Exercise => Please look for the string "agent" below and report every line in which it occurs.

[Stored records]
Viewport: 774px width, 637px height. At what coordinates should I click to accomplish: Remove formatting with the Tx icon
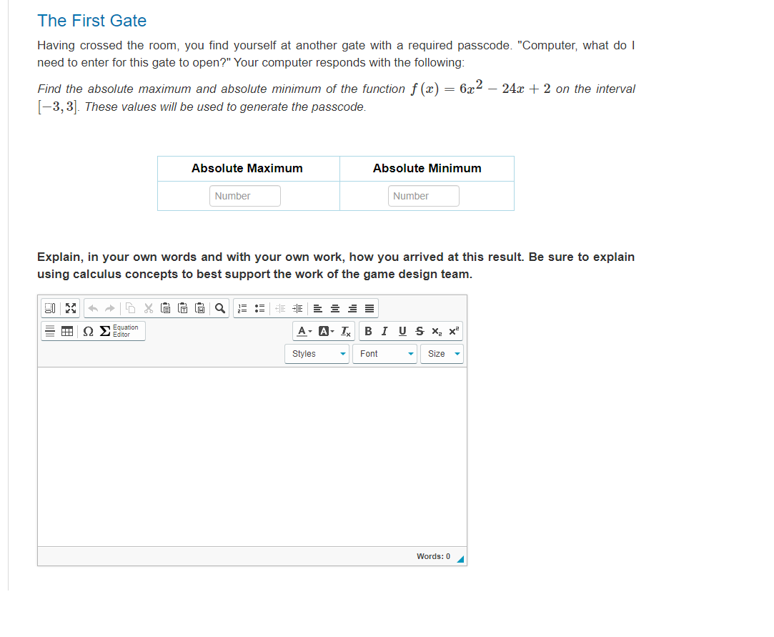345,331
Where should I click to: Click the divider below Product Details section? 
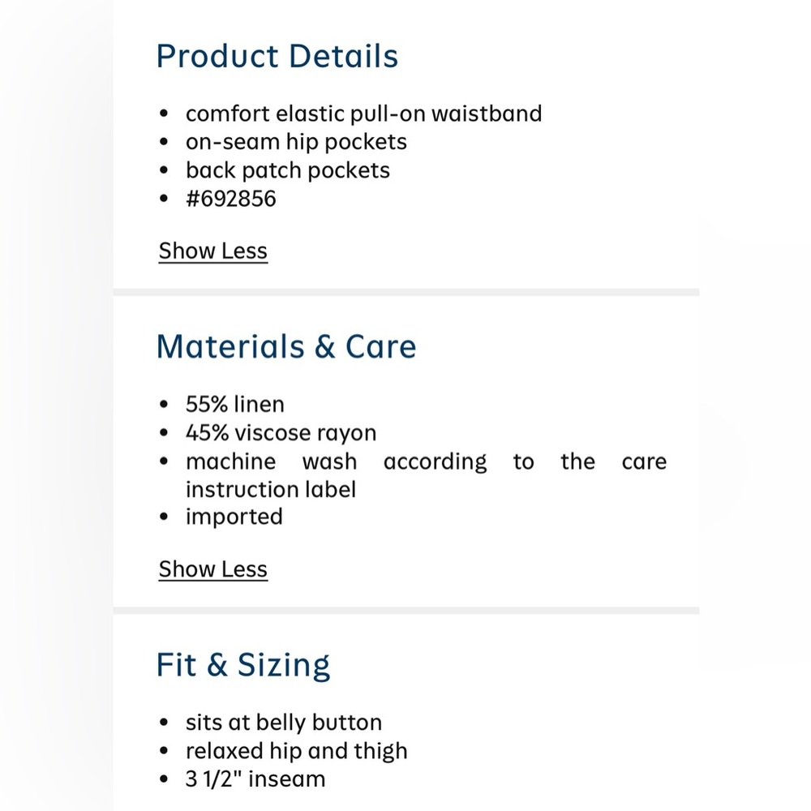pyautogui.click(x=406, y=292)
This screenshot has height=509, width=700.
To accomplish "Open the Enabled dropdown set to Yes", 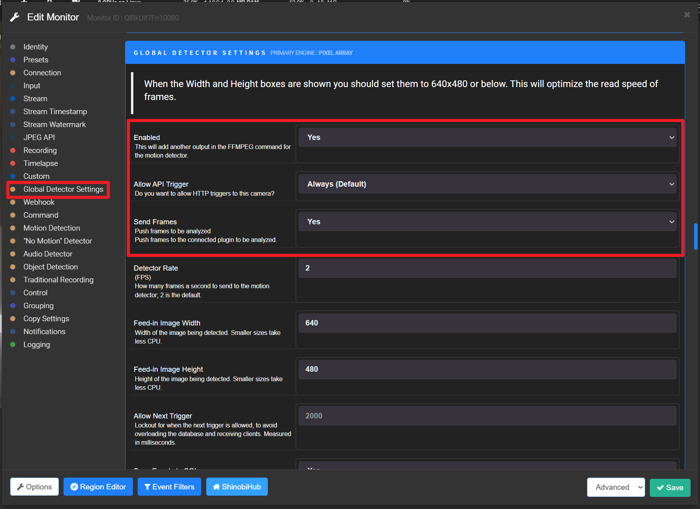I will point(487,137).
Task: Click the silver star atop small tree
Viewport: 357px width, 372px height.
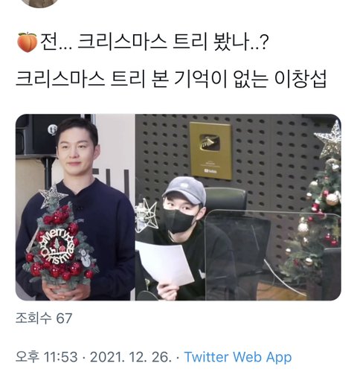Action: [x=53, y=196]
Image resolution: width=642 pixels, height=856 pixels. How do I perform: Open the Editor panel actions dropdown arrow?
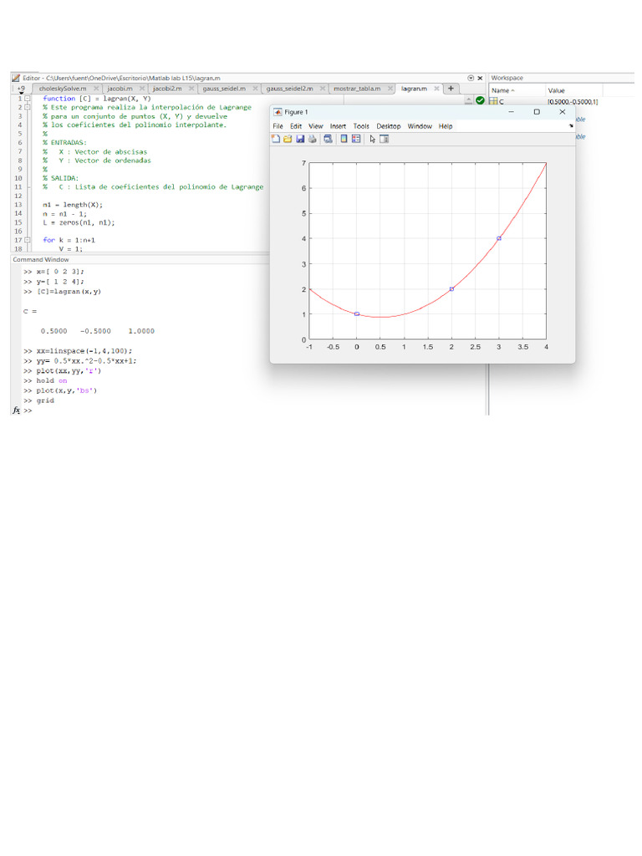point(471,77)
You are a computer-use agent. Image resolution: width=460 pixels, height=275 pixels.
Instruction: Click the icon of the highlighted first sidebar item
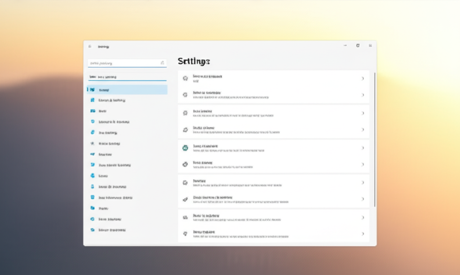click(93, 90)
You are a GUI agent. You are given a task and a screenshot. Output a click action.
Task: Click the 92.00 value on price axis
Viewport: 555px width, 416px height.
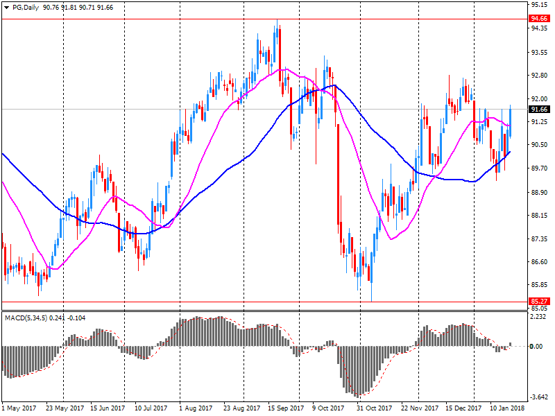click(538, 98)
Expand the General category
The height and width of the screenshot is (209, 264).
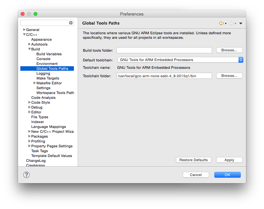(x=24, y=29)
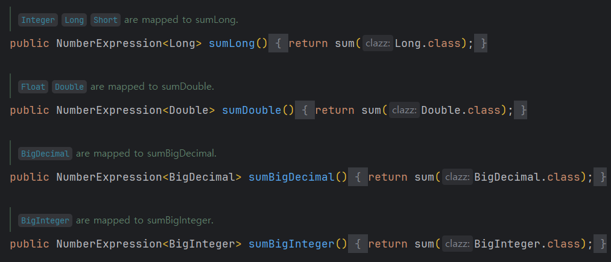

Exercise solution =>
You are a computer-use agent. Image resolution: width=460 pixels, height=275 pixels.
You are a GUI agent. You are given a task and a screenshot. Output a click action.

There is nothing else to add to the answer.